### Raw data
--- START ---

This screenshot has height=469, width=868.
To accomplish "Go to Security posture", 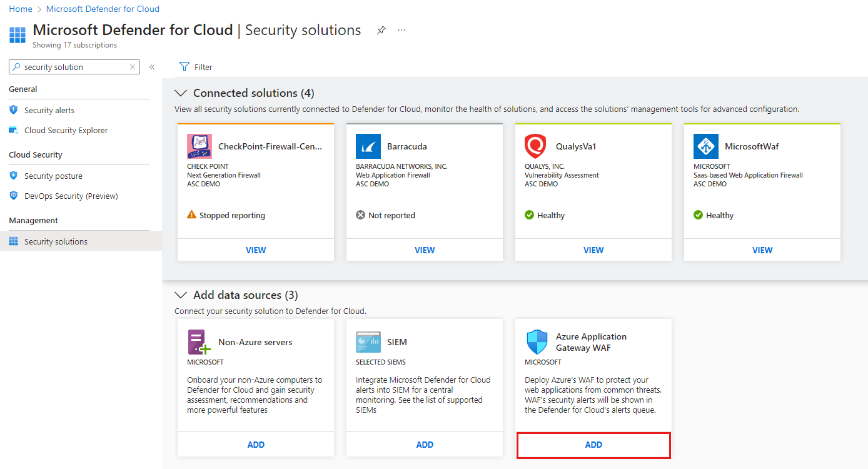I will pyautogui.click(x=53, y=176).
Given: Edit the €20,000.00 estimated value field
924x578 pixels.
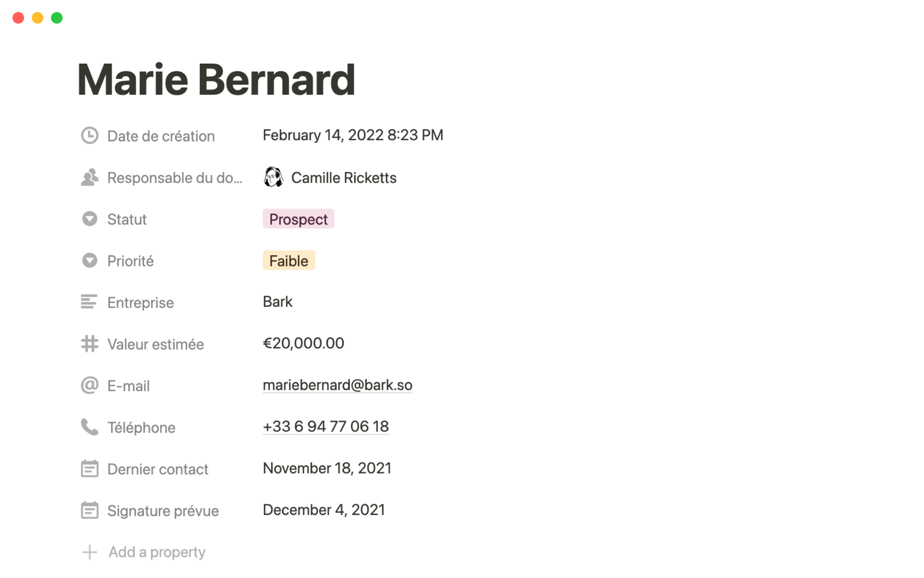Looking at the screenshot, I should pyautogui.click(x=303, y=343).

--- END ---

### What you will do
Write down exactly the lines running from the line with "Given: Edit the" through the end of the material, both ends included, and none of the pictures.

### Answer box
Given: Edit the €20,000.00 estimated value field
924x578 pixels.
Looking at the screenshot, I should pyautogui.click(x=303, y=343).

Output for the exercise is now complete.